> ABOUT THIS EXERCISE
Reproduce the following passage about the 1999 Canterbury murder in its entirety, word for word.

(GIVEN TEXT)

Canterbury, 1999. A woman was brutally murdered and apparently no evidences were left at the crime scene that could help the police to solve the case. However, as TV shows and black novels have taught us, a small sample of tissue, a drop of blood, saliva or hair may be sufficient to exonerate the innocent, identify suspects and convict the guilty. The golden clue to catch her killer, as a forensic scientist discovered, is under the nails of the woman. There is a tiny trace of murderer’s skin under her fingernails when in a desperate final attempt to preserve her life she scratched her assailant. It wasn’t a perfect crime and the murderer had left behind an important clue after all, their DNA.

(End GIVEN TEXT)
(DATA RECORDS)

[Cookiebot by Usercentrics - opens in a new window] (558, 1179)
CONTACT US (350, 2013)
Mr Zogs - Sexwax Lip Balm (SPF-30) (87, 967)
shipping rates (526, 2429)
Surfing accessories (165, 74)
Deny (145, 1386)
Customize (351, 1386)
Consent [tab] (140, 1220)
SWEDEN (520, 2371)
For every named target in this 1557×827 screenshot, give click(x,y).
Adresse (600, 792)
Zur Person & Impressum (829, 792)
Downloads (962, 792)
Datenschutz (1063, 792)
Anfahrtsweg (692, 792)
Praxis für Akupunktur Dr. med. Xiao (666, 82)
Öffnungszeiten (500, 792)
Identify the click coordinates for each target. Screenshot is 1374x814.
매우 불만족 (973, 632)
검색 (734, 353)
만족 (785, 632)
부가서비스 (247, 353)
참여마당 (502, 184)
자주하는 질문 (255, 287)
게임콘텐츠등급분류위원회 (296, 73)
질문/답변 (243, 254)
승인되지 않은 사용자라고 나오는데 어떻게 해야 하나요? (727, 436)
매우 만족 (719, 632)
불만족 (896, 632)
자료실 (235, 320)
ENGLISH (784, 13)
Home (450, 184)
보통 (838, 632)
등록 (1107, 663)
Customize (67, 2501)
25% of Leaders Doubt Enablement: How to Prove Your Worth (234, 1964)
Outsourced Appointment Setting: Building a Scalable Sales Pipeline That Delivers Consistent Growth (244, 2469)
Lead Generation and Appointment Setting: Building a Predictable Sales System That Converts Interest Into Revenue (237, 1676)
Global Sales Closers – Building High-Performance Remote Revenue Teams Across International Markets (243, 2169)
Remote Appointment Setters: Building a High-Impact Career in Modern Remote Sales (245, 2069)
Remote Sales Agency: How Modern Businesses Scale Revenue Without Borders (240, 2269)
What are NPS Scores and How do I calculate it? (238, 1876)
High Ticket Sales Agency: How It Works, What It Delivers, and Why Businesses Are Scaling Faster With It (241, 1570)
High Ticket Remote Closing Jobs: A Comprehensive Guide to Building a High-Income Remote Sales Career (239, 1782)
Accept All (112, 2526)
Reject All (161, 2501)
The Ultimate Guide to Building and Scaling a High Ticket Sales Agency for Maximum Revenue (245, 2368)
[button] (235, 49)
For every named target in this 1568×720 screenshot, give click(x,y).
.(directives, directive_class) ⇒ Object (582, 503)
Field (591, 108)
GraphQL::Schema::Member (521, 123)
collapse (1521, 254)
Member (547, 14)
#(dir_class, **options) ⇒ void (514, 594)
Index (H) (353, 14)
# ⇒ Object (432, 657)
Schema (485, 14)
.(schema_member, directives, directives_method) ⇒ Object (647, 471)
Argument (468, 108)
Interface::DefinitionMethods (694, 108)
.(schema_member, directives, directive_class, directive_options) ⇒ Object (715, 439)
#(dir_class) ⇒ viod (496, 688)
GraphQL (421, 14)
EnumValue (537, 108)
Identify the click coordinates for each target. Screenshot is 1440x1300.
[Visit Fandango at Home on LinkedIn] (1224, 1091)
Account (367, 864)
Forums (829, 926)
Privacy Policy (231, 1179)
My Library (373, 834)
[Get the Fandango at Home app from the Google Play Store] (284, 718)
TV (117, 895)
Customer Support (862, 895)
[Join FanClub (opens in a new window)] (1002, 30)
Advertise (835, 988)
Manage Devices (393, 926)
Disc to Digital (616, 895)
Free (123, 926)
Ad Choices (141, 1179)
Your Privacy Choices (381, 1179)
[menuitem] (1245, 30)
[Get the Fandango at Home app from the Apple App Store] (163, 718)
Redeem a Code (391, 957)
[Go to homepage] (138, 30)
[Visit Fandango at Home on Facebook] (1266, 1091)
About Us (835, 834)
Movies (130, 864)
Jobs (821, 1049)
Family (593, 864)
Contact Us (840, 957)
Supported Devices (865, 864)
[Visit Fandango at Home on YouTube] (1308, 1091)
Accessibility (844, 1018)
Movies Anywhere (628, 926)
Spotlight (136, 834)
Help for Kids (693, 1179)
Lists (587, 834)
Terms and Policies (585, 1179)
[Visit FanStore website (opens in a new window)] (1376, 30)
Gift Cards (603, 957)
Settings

(End DATA RECORDS)

> OUTPUT FOR THIS TASK
Canterbury, 1999. A woman was brutally murdered and apparently no evidences were left at the crime scene that could help the police to solve the case. However, as TV shows and black novels have taught us, a small sample of tissue, a drop of blood, saliva or hair may be sufficient to exonerate the innocent, identify suspects and convict the guilty. The golden clue to catch her killer, as a forensic scientist discovered, is under the nails of the woman. There is a tiny trace of murderer’s skin under her fingernails when in a desperate final attempt to preserve her life she scratched her assailant. It wasn’t a perfect crime and the murderer had left behind an important clue after all, their DNA.